Glance_Class_ID_level2
Level 2 land cover value (integer): 1 (Water), 2 (Ice/snow), 3 (Developed), 4 (Soil), 5 (Rock), 6 (Beach/sand), 7 (Deciduous), 8 (Evergreen), 9 (Mixed), 10 (Shrub), 11 (Grassland), 12 (Agriculture), and 13 (Moss/lichen). NaN values present.
Leaf_Type
Tree leaf type: broadleaf (1), needleleaf (2), and mixed (3).

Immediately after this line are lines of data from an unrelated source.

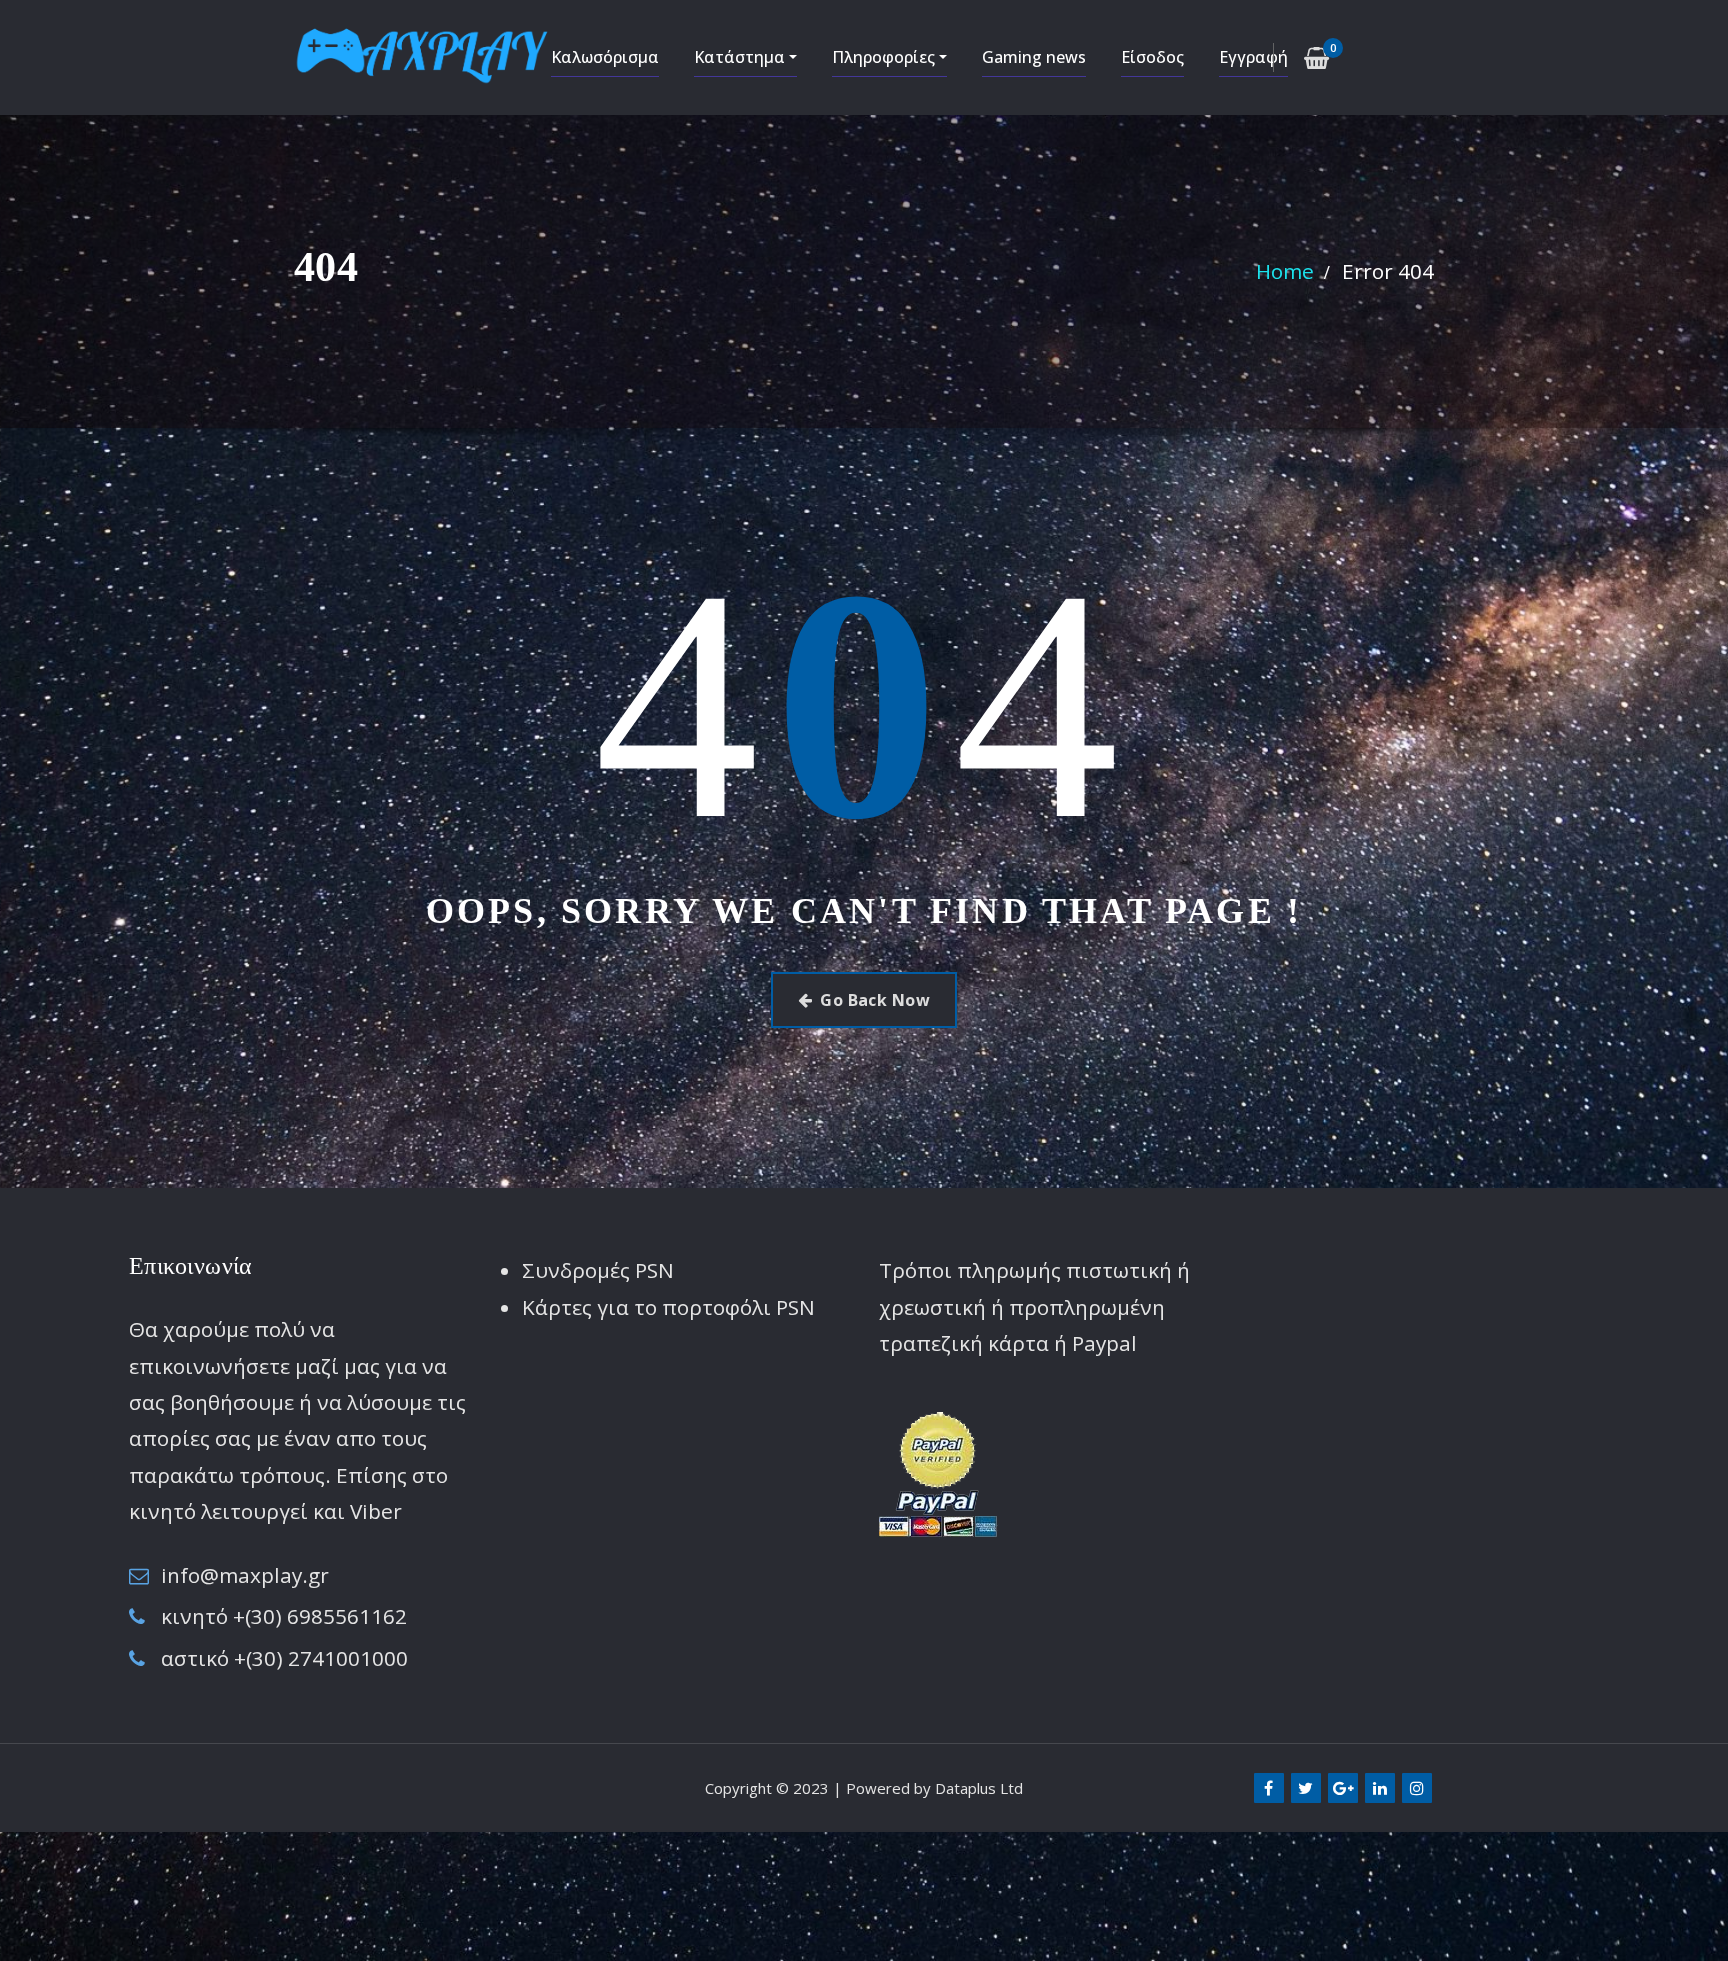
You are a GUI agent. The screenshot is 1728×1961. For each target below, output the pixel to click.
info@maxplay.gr (245, 1575)
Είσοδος (1152, 57)
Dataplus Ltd (979, 1788)
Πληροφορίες (885, 57)
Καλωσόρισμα (605, 57)
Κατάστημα (741, 57)
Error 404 (1388, 271)
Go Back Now (875, 1000)
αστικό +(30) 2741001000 (284, 1658)
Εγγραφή (1253, 57)
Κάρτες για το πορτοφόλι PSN (668, 1307)
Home (1285, 271)
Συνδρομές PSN (598, 1270)
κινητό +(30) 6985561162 (284, 1616)
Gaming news (1034, 57)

NaN values present.
Impervious_Percent
Impervious percent for developed samples: low 0%-30% (1), medium 30%-60% (2), and high 60%-100% (3). NaN values present.
Tree_Location
Binary integer indicating whether trees are on the interior (0) or edge (1) of a forest. NaN values present.
Veg_Density
Vegetation density for trees and shrubs: sparse 0%-30% (1), open 30%-60% (2), and closed 60%-100% (3). NaN values present.
Veg_Modifier
Vegetation modifiers, which can include one or more of the following: Cropland, Plantation, Wetland, Riparian/Flood, Mangrove, Greenhouse, and Trees/Shrub Present. NaN values present.
Segment_Type
Indicates whether a segment is stable (0) or transitional (1). See Section 1 for a detailed description. Land cover for transitional segments is recorded at both the beginning and end of the time segment - typically the first and last three years. NaN values present.
Change
Indicates presence (1) or absence (0) of land cover change for Level 1 land cover labels. Includes both abrupt change and gradual change (transitional segments (1) from the Segment_Type attribute) if it happened at any time for that training unit.
LC_Confidence
Interpreter confidence in the Level 1 land cover label from 1 (lowest) to 3 (highest). NaN values present.
Level1_Ecoregion
Ecoregion Level 1 number based on World Wildlife Fund definitions. For North America we used ecoregions based on the Environmental Protection Agency’s Ecoregions of North America product.
Level2_Ecoregion
Ecoregion Level 2 number based on the Environmental Protection Agency’s Ecoregions of North America product. This field is available only for North America and is assigned a value of 0 for all other continents.
Continent_Code
Assigned continent number: North America (1), South America (2), Africa (3), Europe (4), Asia (5), and Oceania (6).
Dataset_Code
Assigned dataset number: 1, 2, 3, 4, 5, 902, 999, 700, 701, 702, 703, 704, 705, 706, and 707. Numbers correspond to each Dataset as follows: STEP, CLUSTERING, LCMAP, ABoVE, MapBiomas, Feedback, Training_augment, MODIS_algo, GeoWiki, RadEarth, Collaborator_data, BU_team_collected, GLC30, LUCAS, ASB_crop. For details see Scientific Data publication.
Glance_ID
Unique ID for each sample.
ID
ID for each unique combination of latitude and longitude. Change units have the same ID but different Glance_ID.